==== Data
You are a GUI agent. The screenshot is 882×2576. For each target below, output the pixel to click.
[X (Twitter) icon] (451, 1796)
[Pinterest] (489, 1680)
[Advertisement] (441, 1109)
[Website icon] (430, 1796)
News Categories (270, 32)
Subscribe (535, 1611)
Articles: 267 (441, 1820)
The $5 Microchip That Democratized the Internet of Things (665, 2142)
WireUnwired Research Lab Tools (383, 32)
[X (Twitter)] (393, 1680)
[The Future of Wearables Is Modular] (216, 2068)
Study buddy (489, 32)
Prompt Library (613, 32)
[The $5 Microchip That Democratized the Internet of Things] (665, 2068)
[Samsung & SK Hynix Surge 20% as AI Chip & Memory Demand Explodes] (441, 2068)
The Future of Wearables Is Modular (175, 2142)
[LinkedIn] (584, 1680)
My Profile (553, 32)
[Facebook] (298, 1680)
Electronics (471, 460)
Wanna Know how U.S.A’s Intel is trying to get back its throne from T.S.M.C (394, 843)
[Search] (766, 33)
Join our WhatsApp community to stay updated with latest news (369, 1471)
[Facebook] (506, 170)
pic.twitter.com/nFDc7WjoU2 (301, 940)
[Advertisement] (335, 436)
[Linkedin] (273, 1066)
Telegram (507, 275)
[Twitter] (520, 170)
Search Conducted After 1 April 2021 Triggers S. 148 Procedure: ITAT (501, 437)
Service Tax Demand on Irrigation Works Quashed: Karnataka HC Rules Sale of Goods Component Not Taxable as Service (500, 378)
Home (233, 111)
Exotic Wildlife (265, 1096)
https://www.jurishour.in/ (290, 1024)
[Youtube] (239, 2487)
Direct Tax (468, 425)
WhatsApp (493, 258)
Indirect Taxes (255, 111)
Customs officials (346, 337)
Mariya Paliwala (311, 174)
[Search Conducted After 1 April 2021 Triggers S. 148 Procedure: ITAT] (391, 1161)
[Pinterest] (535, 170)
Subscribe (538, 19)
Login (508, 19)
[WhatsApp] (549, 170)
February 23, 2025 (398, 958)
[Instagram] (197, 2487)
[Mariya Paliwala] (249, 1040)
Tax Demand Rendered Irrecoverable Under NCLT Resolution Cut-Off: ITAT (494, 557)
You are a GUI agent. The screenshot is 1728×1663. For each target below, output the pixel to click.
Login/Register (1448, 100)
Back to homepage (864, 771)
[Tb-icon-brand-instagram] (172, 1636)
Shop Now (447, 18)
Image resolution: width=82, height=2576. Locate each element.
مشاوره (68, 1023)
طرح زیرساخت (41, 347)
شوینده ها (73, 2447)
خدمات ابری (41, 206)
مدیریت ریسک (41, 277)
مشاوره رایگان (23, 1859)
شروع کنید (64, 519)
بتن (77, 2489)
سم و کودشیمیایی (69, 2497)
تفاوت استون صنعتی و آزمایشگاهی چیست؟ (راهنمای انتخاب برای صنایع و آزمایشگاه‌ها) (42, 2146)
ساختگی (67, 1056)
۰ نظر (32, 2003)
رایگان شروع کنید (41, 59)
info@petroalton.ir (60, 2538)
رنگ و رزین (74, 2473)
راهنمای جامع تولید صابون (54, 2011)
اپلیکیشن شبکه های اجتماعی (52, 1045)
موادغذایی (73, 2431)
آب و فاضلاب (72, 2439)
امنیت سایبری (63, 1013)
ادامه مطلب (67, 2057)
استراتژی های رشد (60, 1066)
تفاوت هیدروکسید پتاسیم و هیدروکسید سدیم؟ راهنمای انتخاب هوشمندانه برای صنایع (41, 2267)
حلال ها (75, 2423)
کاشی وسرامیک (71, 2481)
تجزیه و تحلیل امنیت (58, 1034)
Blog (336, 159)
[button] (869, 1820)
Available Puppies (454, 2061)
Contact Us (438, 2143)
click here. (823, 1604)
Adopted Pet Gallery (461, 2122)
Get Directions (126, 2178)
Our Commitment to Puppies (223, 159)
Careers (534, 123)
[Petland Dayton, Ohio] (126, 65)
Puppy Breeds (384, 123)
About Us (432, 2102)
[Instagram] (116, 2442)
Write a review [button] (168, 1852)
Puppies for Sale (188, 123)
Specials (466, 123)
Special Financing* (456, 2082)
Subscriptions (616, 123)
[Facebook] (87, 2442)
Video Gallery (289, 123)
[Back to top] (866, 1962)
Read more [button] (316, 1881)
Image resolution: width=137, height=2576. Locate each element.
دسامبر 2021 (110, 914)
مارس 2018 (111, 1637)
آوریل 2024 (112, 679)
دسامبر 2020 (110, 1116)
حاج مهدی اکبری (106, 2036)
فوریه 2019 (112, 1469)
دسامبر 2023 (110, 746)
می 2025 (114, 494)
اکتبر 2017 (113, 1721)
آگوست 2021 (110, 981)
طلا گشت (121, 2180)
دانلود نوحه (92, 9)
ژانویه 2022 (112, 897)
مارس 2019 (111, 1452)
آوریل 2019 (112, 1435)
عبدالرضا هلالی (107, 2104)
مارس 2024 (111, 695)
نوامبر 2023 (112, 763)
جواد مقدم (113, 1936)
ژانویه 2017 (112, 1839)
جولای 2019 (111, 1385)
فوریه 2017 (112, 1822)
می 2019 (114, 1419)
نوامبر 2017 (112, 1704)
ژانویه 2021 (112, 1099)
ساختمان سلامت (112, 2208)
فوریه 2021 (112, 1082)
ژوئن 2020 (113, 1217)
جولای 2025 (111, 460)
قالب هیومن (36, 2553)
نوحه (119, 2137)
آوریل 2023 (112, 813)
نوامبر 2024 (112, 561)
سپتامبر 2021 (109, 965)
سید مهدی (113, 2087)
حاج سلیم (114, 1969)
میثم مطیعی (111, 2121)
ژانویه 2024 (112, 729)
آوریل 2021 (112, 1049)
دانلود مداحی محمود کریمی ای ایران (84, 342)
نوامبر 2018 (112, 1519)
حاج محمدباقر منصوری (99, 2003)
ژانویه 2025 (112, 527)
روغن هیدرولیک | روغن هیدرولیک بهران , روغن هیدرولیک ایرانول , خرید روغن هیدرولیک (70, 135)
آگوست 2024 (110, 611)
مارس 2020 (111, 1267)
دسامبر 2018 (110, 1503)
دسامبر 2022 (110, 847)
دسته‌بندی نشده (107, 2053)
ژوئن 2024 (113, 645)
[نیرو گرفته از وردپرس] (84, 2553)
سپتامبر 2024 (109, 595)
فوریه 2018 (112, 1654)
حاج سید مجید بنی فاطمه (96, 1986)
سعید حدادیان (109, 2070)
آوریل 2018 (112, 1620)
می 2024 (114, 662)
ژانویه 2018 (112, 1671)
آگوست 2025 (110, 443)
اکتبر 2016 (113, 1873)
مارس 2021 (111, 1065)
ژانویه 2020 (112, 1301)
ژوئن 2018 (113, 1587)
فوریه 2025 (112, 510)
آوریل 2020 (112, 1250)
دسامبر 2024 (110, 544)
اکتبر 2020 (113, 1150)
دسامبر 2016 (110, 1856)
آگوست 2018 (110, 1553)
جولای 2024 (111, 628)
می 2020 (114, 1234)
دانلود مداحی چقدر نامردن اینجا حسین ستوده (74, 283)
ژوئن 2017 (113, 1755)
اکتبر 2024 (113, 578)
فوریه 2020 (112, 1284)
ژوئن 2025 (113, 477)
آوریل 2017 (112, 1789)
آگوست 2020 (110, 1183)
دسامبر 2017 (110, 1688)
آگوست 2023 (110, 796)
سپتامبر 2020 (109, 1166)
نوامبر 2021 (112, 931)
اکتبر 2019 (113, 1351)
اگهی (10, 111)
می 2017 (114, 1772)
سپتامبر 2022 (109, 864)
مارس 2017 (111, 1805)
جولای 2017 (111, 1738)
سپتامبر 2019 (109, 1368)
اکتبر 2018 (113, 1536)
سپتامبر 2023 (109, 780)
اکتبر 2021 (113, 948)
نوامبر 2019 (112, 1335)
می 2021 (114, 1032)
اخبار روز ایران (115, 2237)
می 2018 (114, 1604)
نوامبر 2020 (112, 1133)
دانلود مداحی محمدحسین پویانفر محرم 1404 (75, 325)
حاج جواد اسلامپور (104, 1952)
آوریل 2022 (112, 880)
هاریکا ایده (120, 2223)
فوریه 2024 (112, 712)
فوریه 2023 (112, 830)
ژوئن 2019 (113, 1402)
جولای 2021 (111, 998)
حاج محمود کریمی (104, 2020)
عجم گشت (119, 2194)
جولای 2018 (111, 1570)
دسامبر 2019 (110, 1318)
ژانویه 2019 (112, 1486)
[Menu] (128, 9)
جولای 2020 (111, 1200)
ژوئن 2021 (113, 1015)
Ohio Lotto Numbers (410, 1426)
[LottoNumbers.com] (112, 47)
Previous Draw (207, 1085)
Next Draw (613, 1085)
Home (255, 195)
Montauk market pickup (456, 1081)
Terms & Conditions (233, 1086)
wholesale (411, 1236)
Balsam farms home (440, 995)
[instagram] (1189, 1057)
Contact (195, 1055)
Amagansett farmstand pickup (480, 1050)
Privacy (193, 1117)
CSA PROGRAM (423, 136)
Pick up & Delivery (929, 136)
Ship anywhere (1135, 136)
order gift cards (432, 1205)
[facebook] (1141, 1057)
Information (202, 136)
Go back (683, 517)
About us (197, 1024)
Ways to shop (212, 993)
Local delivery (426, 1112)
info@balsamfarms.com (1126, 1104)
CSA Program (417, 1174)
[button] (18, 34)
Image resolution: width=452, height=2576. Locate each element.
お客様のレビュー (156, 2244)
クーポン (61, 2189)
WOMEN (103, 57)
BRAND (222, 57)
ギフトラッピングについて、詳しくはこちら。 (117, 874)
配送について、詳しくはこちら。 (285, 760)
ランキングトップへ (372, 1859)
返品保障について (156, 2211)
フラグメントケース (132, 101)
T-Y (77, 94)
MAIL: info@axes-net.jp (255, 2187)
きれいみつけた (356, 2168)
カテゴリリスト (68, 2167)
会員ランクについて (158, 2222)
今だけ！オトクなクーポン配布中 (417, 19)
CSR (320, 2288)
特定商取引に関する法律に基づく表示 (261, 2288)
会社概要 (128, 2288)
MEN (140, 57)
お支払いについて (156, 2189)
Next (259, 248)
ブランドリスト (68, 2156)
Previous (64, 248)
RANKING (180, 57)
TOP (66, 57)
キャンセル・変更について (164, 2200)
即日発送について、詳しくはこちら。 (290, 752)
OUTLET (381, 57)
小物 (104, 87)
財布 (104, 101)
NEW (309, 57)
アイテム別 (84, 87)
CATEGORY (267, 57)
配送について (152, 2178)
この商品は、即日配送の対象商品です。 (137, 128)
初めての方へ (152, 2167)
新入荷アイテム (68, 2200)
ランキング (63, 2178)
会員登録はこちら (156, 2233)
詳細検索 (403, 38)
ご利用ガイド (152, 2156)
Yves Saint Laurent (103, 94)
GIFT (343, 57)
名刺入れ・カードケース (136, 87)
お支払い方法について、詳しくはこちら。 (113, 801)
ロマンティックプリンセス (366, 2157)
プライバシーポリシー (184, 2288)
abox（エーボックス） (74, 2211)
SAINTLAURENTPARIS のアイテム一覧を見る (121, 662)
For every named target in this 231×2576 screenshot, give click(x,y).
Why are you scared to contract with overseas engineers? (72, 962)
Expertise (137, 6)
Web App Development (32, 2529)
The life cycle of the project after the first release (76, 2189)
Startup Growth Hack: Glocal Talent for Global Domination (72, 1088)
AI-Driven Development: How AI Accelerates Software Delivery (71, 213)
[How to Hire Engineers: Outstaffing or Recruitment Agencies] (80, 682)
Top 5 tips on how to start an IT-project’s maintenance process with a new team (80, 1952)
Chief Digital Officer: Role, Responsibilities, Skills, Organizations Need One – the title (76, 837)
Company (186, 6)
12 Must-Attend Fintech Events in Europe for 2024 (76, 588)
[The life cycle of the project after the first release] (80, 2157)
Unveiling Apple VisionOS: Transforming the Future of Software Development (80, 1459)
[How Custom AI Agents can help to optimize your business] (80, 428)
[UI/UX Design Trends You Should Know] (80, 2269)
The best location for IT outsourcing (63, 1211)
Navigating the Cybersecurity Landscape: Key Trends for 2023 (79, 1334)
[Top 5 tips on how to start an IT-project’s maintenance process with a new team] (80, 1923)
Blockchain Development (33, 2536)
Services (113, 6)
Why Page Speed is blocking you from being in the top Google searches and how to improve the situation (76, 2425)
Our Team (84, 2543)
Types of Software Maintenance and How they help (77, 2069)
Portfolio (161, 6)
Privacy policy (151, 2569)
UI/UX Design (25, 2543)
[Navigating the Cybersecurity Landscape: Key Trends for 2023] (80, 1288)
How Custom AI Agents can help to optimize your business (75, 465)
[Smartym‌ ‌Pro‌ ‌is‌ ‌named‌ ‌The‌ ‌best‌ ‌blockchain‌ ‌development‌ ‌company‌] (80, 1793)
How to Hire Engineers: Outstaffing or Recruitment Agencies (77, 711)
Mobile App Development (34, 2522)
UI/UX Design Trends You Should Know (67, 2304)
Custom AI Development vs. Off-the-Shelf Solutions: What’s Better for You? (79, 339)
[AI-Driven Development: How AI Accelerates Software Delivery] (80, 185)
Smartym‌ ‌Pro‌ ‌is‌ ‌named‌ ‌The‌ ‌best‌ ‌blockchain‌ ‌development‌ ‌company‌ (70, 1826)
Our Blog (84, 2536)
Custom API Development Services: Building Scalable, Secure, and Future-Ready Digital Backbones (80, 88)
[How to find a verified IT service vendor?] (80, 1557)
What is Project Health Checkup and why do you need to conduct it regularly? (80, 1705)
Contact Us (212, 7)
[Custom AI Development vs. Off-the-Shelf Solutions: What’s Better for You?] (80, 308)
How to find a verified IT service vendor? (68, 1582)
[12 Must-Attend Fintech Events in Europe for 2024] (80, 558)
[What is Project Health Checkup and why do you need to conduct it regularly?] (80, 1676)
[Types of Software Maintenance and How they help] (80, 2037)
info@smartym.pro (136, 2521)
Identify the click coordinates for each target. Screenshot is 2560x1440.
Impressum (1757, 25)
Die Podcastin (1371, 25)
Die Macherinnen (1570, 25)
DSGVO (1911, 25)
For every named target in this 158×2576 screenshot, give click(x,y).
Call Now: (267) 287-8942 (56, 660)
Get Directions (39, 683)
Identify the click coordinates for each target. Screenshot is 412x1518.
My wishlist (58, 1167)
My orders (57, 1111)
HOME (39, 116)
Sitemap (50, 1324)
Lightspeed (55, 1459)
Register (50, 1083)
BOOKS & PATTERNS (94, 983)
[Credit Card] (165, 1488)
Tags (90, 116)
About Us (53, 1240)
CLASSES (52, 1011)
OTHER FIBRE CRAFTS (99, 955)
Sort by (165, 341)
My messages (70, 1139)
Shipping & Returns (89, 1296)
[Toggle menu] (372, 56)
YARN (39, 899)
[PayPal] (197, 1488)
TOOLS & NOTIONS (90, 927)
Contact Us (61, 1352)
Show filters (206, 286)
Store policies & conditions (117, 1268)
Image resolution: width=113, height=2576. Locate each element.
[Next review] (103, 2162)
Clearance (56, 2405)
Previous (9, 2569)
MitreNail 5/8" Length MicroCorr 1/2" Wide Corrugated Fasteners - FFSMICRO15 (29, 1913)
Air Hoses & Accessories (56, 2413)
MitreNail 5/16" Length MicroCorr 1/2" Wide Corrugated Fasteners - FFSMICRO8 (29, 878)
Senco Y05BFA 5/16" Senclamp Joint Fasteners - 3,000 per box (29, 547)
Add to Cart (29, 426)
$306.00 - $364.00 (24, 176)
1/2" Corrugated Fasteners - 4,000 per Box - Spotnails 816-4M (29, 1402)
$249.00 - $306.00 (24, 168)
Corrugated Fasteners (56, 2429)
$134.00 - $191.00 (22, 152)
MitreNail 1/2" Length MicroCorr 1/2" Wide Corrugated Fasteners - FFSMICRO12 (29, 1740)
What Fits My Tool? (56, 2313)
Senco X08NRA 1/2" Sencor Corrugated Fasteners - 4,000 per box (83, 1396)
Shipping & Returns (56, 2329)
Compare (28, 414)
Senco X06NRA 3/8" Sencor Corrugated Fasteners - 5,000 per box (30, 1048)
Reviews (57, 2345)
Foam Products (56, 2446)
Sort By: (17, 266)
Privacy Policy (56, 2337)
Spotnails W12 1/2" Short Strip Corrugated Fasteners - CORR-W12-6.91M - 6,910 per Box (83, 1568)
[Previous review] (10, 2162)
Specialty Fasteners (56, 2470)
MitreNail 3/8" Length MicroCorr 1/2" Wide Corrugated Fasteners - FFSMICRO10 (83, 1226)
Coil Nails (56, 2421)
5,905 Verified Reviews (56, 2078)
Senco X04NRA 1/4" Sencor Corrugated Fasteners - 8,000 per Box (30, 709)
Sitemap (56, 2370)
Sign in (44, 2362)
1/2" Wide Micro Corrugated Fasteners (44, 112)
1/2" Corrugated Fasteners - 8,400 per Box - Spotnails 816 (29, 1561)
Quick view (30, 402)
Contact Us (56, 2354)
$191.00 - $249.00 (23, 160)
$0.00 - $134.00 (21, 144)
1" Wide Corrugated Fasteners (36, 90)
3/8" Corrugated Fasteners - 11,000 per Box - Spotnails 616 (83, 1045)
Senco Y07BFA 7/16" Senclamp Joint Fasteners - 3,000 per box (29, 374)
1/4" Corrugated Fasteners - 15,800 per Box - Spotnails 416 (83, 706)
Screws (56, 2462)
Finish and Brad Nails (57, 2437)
========
Your goal – Search the entries above for the string "ITAT", and report each line where it occurs.

Exercise output –
Search Conducted After 1 April 2021 Triggers S. 148 Procedure: ITAT (501, 437)
[Search Conducted After 1 April 2021 Triggers S. 148 Procedure: ITAT] (391, 1161)
Tax Demand Rendered Irrecoverable Under NCLT Resolution Cut-Off: ITAT (494, 557)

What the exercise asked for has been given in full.